As I listened to others talk about their religious identities, I wondered whether or not I would be endorsing religious perspectives other than my own if I did such things as create a bulletin board to display information about various religions, plan an educational program about different religious identities, and/or make an accommodation for someone who embraced another religious worldview and who wanted to participate in a religious observance.

I genuinely cared about and valued my friends at the university who did not share my religious worldview and who wanted to express their own. At the same time, as a Christian, I wanted to remain true to my own religious beliefs. I wondered if it was possible to do both.

I came to believe that it is possible.

And now, as one who studies religion and spirituality in higher education, I am often asked to present training sessions about religious expression to groups of students and staff representing diverse religious identities and perspectives. As a Christian, I can confidently approach these discussions with the knowledge that the concept of freedom of religious expression aligns with biblical principles. And, as one who believes in an all-powerful God, I am certain that God will not get lost in the midst of religiously-diverse environments.

As Christians, we can believe that Jesus is the only way to God and still be supportive of the freedom of religious expression by others in higher education.
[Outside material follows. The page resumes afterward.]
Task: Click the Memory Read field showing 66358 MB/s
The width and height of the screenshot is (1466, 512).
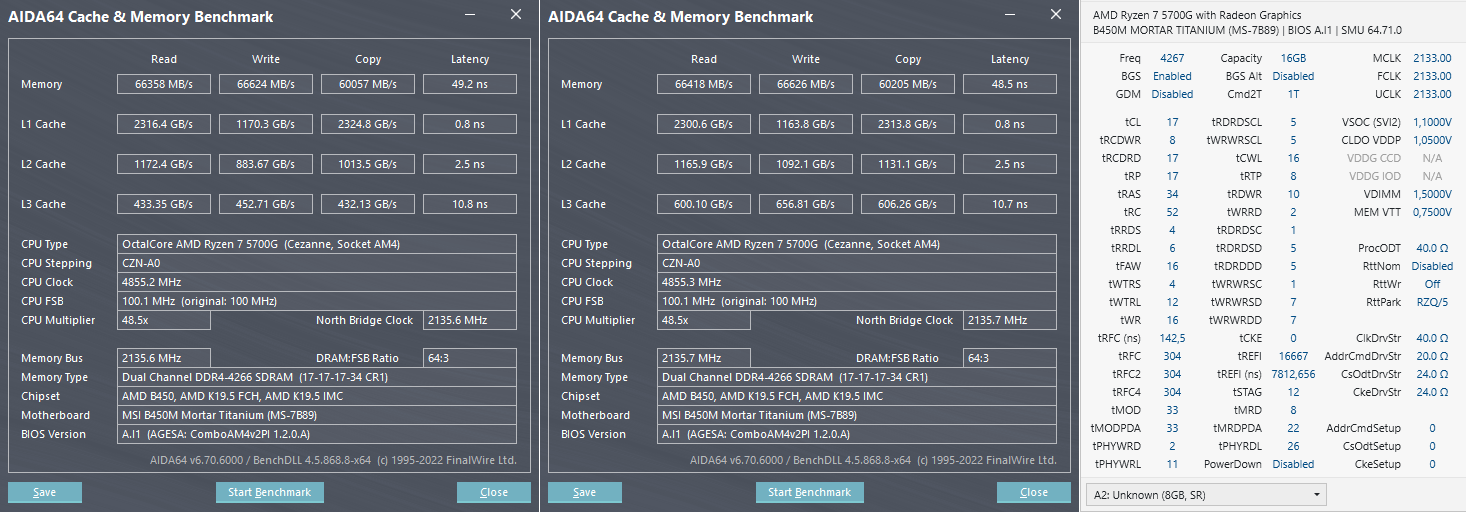Action: [164, 84]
Joshua provides us with an example of how to maintain our own allegiance to God and to encourage others to serve God, while also respecting others’ right to choose their religious beliefs and expression (Joshua 24:14-15). The first thing that Joshua did when addressing the tribes of Israel at Shechem was to encourage them to serve God. Then, he reminded them that if serving God seemed “undesirable” to them, they had the right to choose to serve another god (e.g., to espouse a different religious belief system). Finally, he stated that regardless of their choices, he would continue to serve God. We, as Christians in higher education, can follow Joshua’s example.

In so doing, it is helpful to remember the following where religious expression is concerned:

  1. The First Amendment to the U. S. Constitution grants people of all religious identities the freedom of religious expression.

Though many Christians know about this amendment and the implications of it, and I believe that most of us are well-intentioned in our use of this freedom, I am concerned that sometimes we might think and/or act as if it should only apply to us. It is helpful to remember that this constitutional right extends to all others, even those with whom we disagree. Moreover, because we enjoy and appreciate the ability to freely exercise our faith, it would be hypocritical of us to want to deny others the right to the same freedom.

  1. Choosing not to support others’ freedom to practice their religion is oppressive.

A certain degree of Christian privilege exists in higher education largely due to the number of people who self-identify as Christian. Most of the time, though not all of the time, this privilege paves the way for those of us who are Christians to practice our faith without much resistance. If we communicate a desire to prevent others from expressing their religious beliefs, or even if we remain silent when others are advocating for this right, we are, in effect, oppressing those who seek the same freedom that we enjoy.

  1. Supporting others’ freedom to express their religion is not the same as endorsing religious beliefs with which we disagree.

By supporting everyone’s freedom to express their religious beliefs, we are promoting something that God values: the freedom to choose what we believe. So, in essence, we are promoting human volition, not endorsing a particular set of religious beliefs that contradict our own.

As Christians, we have the opportunity to profess our faith in Christ by how we interact with those of other religious identities on campus. Let’s demonstrate how to genuinely love and respect others in higher education by supporting their right to express their religious beliefs – even if we disagree with those perspectives.

And, let’s remain thankful for the freedom that we have to express our faith in Christ.